3. Finding the Transformation Matrix
In 2D, the standard basis vectors are
\( \mathbf{e}_1 = \begin{pmatrix}1\\0\end{pmatrix}, \quad \mathbf{e}_2 = \begin{pmatrix}0\\1\end{pmatrix} \) 
In 3D, they are
\( \mathbf{e}_1 = \begin{pmatrix}1\\0\\0\end{pmatrix},\; \mathbf{e}_2 = \begin{pmatrix}0\\1\\0\end{pmatrix},\; \mathbf{e}_3 = \begin{pmatrix}0\\0\\1\end{pmatrix} \)
The transformation matrix is formed by placing
\( T(\mathbf{e}_1), T(\mathbf{e}_2) \) (and \( T(\mathbf{e}_3) \)) as columns.
4. Common Linear Transformations
Scaling
2D: \( \begin{pmatrix} k & 0 \\ 0 & k \end{pmatrix} \)
3D: \( \begin{pmatrix} k & 0 & 0 \\ 0 & k & 0 \\ 0 & 0 & k \end{pmatrix} \)
Reflection in the x-axis (2D)
\( \begin{pmatrix} 1 & 0 \\ 0 & -1 \end{pmatrix} \)
Rotation about the z-axis (3D)
\( \begin{pmatrix} \cos\theta & -\sin\theta & 0 \\ \sin\theta & \cos\theta & 0 \\ 0 & 0 & 1 \end{pmatrix} \)
Example
A linear transformation maps
\( \begin{pmatrix}1\\0\end{pmatrix} \mapsto \begin{pmatrix}2\\1\end{pmatrix}, \quad \begin{pmatrix}0\\1\end{pmatrix} \mapsto \begin{pmatrix}-1\\3\end{pmatrix} \).
Find the transformation matrix.
▶️ Answer / Explanation
The images of the basis vectors form the columns:
\( A = \begin{pmatrix} 2 & -1 \\ 1 & 3 \end{pmatrix} \)
Conclusion: This matrix represents the transformation.
Example
A transformation in three dimensions is represented by
\( A = \begin{pmatrix} 1 & 2 & 0 \\ 0 & 1 & 1 \\ 1 & 0 & 1 \end{pmatrix} \).
Find the image of the vector \( \begin{pmatrix}2\\-1\\1\end{pmatrix} \).
▶️ Answer / Explanation
\( A\begin{pmatrix}2\\-1\\1\end{pmatrix} = \begin{pmatrix}0\\0\\3\end{pmatrix} \)

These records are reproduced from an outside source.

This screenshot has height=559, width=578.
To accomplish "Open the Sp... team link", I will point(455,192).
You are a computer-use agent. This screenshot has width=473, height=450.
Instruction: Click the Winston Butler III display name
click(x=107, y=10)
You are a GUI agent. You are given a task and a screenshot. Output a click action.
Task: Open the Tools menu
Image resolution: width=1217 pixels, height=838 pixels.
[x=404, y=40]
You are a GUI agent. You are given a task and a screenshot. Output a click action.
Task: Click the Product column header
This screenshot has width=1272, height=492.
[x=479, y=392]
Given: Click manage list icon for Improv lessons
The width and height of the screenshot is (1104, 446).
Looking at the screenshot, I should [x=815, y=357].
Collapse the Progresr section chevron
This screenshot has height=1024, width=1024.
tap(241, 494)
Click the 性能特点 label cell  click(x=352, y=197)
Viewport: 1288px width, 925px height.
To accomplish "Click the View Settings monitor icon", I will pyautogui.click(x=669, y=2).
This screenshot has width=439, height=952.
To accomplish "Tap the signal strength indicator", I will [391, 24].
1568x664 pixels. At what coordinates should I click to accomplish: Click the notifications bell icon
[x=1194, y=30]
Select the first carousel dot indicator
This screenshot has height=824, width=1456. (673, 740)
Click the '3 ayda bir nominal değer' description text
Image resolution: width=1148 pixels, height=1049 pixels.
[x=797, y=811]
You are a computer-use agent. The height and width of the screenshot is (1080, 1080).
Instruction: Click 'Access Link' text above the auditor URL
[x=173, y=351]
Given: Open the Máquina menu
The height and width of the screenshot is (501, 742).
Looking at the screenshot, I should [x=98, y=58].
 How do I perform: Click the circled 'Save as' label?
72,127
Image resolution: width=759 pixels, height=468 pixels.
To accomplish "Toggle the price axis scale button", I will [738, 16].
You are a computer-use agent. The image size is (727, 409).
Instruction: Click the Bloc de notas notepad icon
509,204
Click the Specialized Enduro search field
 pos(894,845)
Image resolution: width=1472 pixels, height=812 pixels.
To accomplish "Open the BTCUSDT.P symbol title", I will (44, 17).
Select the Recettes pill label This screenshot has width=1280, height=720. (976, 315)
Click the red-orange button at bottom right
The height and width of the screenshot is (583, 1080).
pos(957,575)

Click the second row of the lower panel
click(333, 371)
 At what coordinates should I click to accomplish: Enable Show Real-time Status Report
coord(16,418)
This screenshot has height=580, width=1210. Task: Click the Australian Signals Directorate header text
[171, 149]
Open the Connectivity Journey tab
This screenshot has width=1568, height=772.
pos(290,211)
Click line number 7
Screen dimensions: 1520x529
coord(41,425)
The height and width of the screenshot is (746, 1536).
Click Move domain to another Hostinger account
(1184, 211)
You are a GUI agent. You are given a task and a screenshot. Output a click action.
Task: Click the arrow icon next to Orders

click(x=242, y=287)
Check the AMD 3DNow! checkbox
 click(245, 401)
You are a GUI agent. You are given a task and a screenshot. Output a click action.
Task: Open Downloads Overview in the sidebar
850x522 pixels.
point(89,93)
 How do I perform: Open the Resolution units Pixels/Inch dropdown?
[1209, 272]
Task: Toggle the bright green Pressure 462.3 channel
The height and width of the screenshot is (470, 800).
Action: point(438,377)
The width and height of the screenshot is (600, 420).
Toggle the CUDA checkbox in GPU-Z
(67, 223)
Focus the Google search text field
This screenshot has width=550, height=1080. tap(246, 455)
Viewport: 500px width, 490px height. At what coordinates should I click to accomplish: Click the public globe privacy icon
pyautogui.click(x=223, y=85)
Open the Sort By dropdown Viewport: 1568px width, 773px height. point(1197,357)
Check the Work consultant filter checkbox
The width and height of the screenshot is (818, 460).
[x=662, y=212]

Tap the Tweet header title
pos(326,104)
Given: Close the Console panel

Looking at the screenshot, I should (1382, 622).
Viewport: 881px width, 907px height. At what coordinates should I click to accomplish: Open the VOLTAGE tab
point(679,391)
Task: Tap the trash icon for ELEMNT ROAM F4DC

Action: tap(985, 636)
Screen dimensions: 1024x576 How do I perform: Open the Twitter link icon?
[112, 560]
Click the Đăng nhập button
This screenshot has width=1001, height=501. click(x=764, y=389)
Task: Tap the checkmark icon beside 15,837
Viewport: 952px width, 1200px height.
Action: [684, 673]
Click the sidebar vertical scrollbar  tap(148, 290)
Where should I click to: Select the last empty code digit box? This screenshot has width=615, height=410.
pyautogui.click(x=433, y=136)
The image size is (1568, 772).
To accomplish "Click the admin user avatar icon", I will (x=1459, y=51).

Conclusion: The image vector is \( \begin{pmatrix}0\\0\\3\end{pmatrix} \).
Example
A transformation scales vectors by factor 2 in the x-direction, leaves the y-direction unchanged, and reflects the z-direction.
Find the transformation matrix.
▶️ Answer / Explanation
The images of the basis vectors are:
\( \mathbf{e}_1 \mapsto \begin{pmatrix}2\\0\\0\end{pmatrix}, \; \mathbf{e}_2 \mapsto \begin{pmatrix}0\\1\\0\end{pmatrix}, \; \mathbf{e}_3 \mapsto \begin{pmatrix}0\\0\\-1\end{pmatrix} \)
\( A = \begin{pmatrix} 2 & 0 & 0 \\ 0 & 1 & 0 \\ 0 & 0 & -1 \end{pmatrix} \)
Conclusion: This matrix represents the required transformation.